Patients with antineutrophil cytoplasm antibodies (ANCA)-associated vasculitis (AASV) commonly suffer from arthralgias and, sometimes, polyarthritis during disease flares. Although rheumatoid factor (RF) can be detected in up to 37–50% of AASV patients, anti-cyclic citrullinated peptide (anti-CCP) antibodies are rare. Herein, we describe the clinical features of five P-ANCA–positive vasculitis patients, who had persistent and/or high anti-CCP levels and, more importantly, suffered from remittent non-destructive arthralgias and polysynovitis, independently of the vasculitis course and without evidence of RA. Two were initially thought to have RA rather than microscopic polyangiitis and, at AASV diagnosis, all had kidney involvement and three had alveolar hemorrhages. With a median follow-up of 30 months, one suffered vasculitis relapses, preceded by polysynovitis, and others had remittent arthralgias and polysynovitis, while their vasculitides remained in remission. None of these patients had radiological destructive arthritis. We discuss the challenge of diagnosing these patients positive for anti-CCP and ANCA, and with dominant articular manifestations. AASV patients with anti-CCP antibodies may experience relapsing polysynovitis and non-erosive polyarthritis prior to vasculitis flares, but also independently of the vasculitis course, which is uncommon in AASV, and might represent a small subgroup of AASV patients.

Introduction

Arthralgias are very common at diagnosis or disease flares in patients with microscopic polyangiitis (MPA) or Wegener's granulomatosis (WG), and may precede other more specific manifestations, like alveolar hemorrhage and/or rapidly-progressive glomerulonephritis. Polysynovitis or non-erosive polyarthritis is also common during flares, but to a lesser degree, in up to 30% of these patients [1].

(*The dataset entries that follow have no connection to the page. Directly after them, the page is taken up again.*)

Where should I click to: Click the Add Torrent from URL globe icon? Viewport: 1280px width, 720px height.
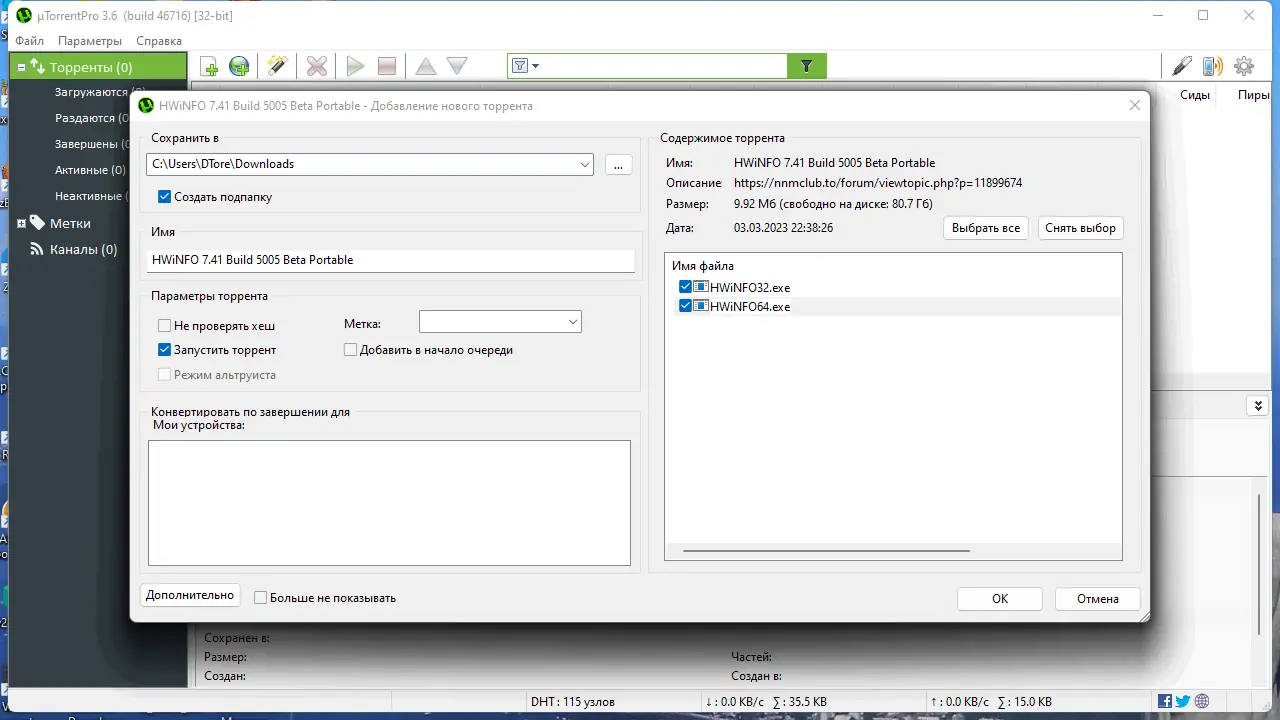239,65
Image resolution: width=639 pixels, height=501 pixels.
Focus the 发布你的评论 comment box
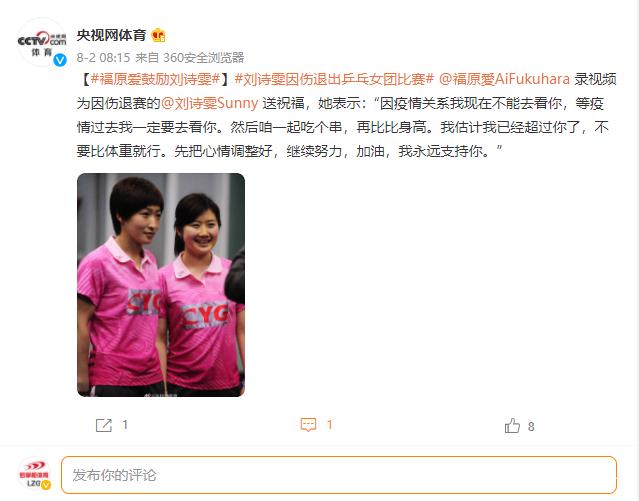339,475
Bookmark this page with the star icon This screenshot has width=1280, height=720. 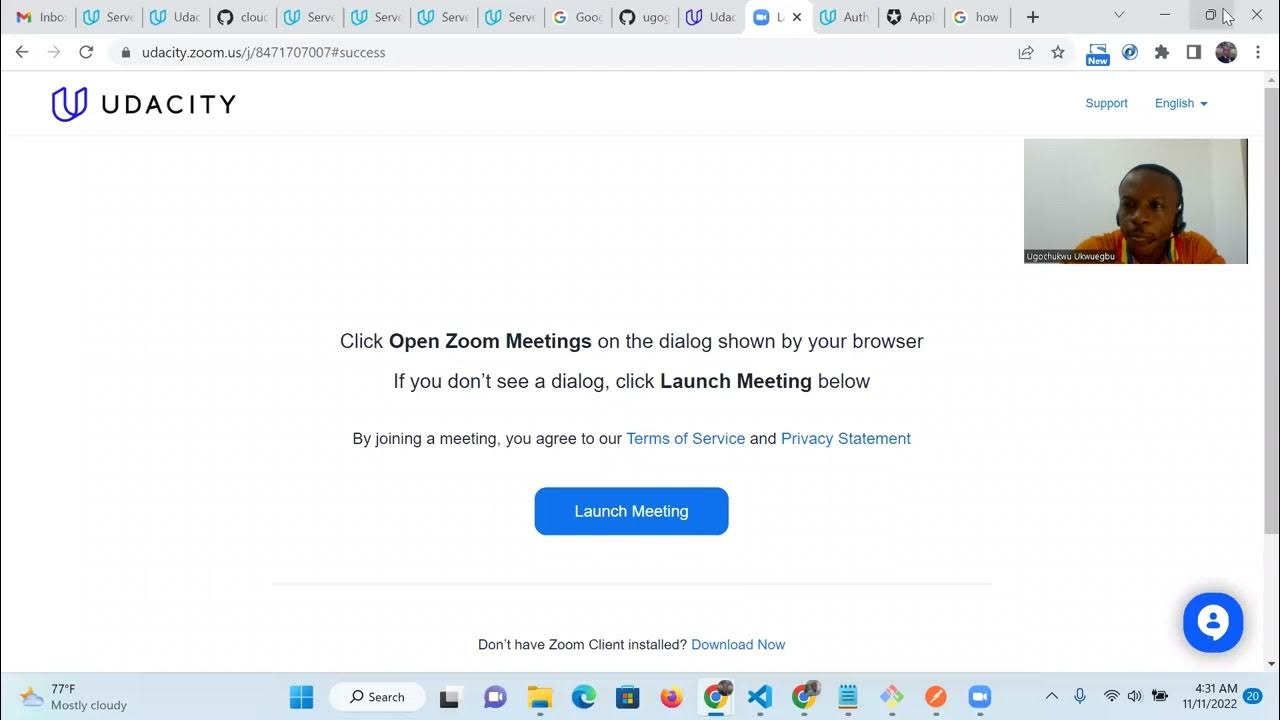tap(1058, 52)
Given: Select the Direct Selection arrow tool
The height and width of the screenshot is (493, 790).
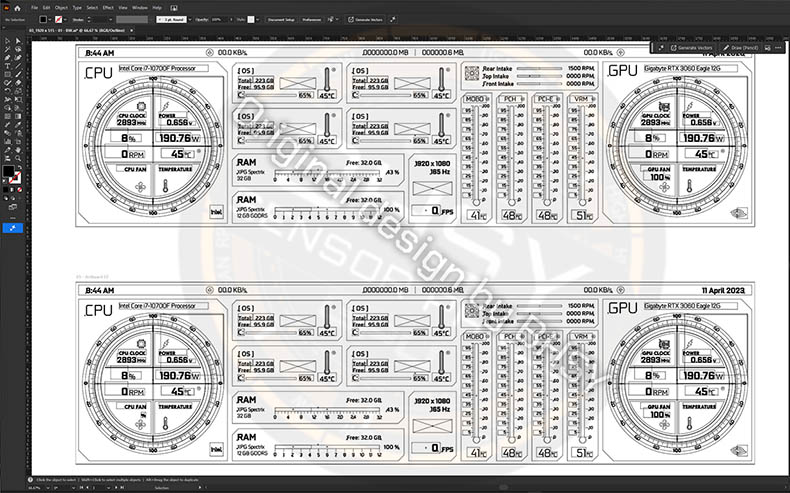Looking at the screenshot, I should [19, 41].
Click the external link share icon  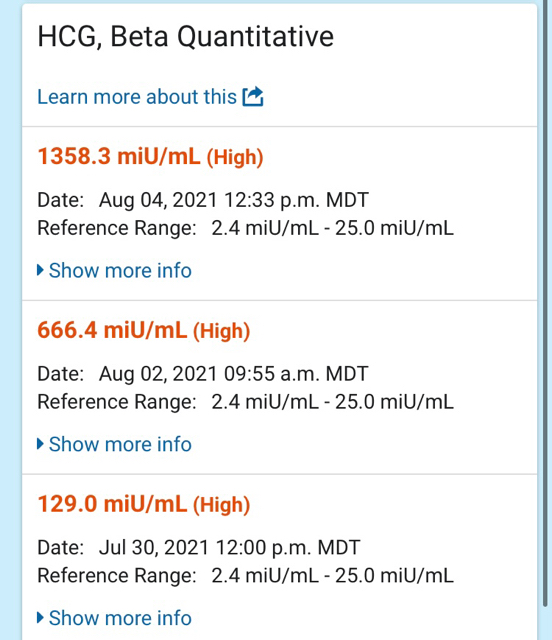pyautogui.click(x=253, y=97)
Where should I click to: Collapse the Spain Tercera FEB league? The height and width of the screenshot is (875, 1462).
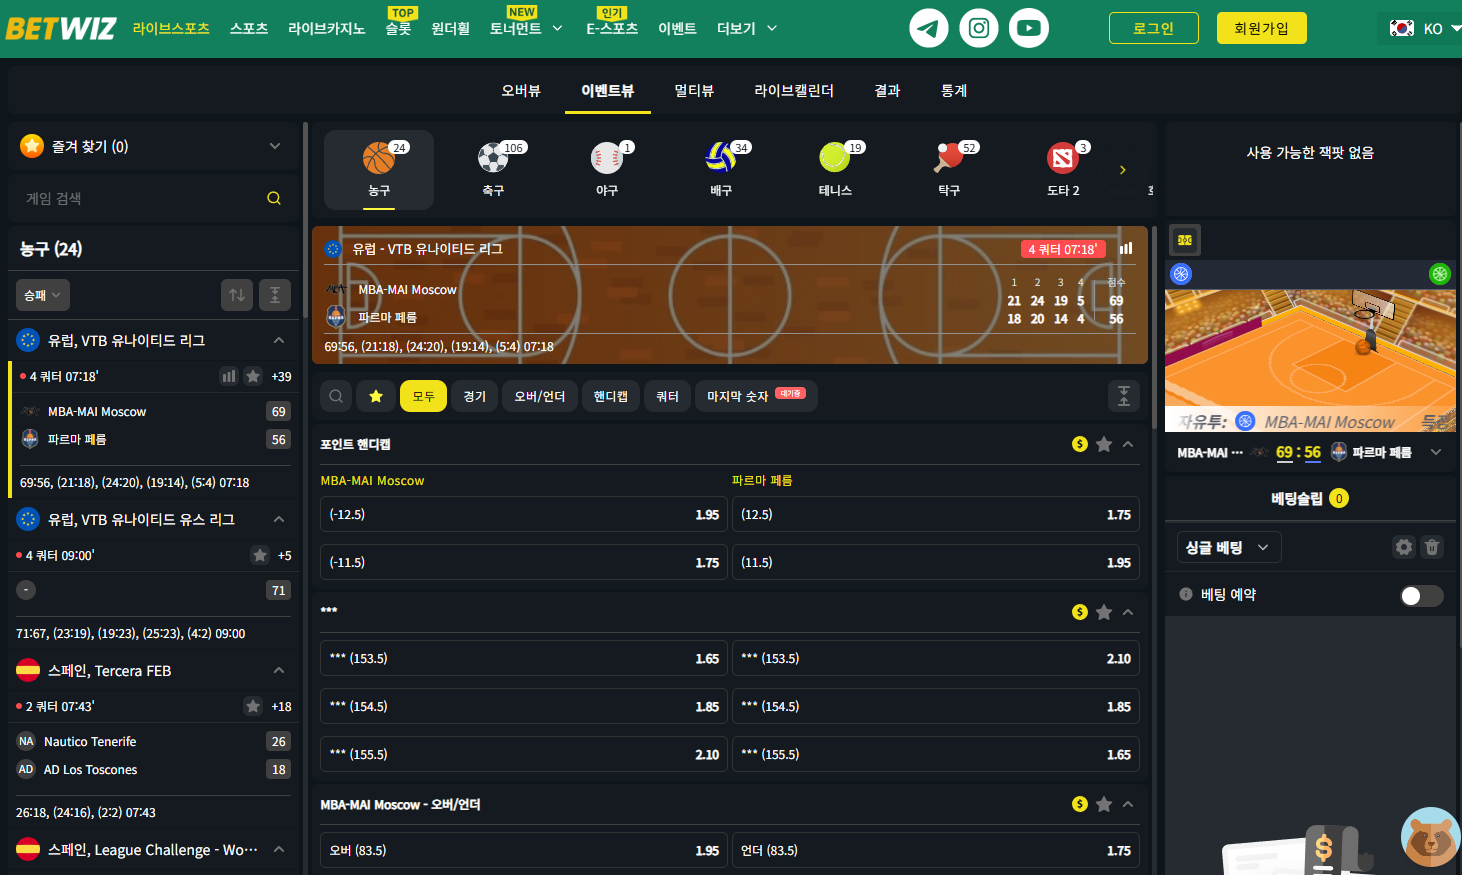pyautogui.click(x=279, y=670)
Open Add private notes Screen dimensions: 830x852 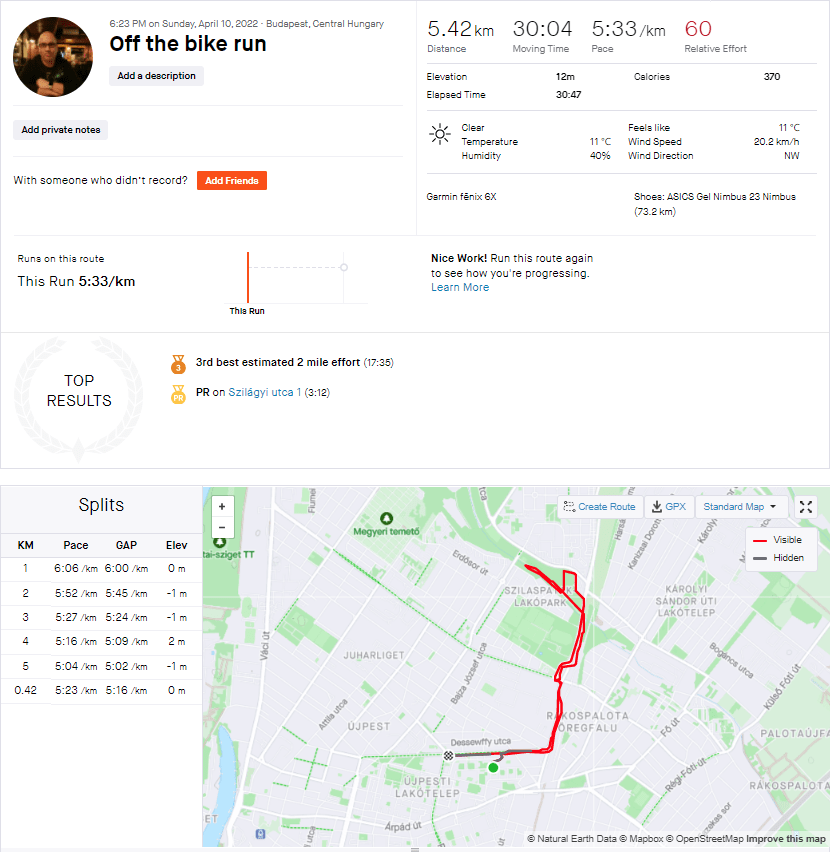click(x=61, y=130)
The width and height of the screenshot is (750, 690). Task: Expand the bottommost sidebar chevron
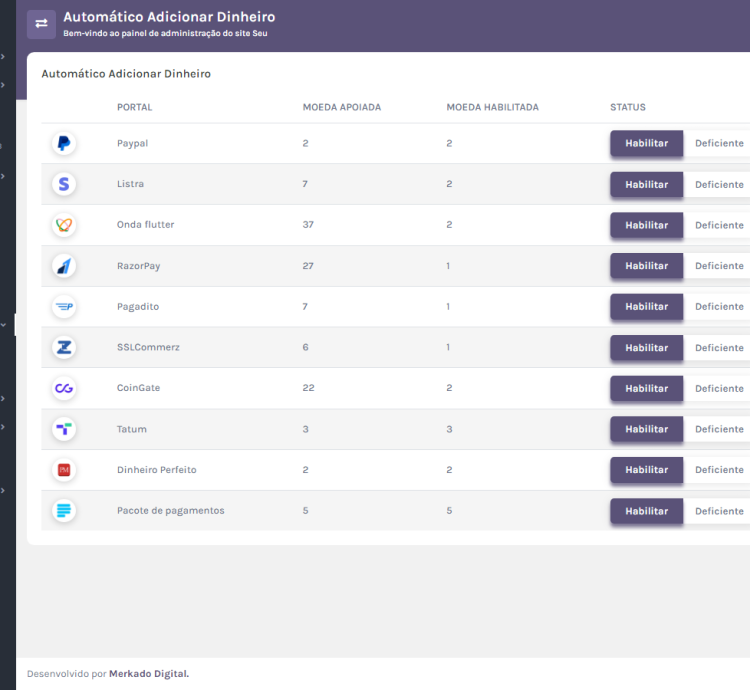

Antineutrophil cytoplasm antibodies (ANCA) are the hallmarks of these two vasculitides, being detectable in 60–80% of MPA patients, usually with a perinuclear labeling pattern (P-ANCA) in indirect immunofluorescence (IIF) and generally directed against myeloperoxidase (MPO) in enzyme-linked immunosorbent assay (ELISA), and in 90% of patients with systemic WG, most often with an IIF cytoplasmic labeling pattern and directed against proteinase 3 in ELISA [2]. Several other auto-antibodies, like antinuclear (ANA) or anticardiolipin antibodies, and rheumatoid factor (RF) can also be detected in these ANCA-associated vasculitides (AASV), all of which are usually transiently present at diagnosis, at low titer and/or without clinical pathogenicity [1], [3]. The frequency and clinical significance of anti-cyclic citrullinated peptide (anti-CCP) antibodies have been studied less.

Herein, we describe the clinical features of five P-ANCA-positive vasculitis patients, who had persistent and/or high anti-CCP levels and, more importantly, suffered from remittent non-destructive arthralgias and polysynovitis, independently of the vasculitis course and with no evidence of RA.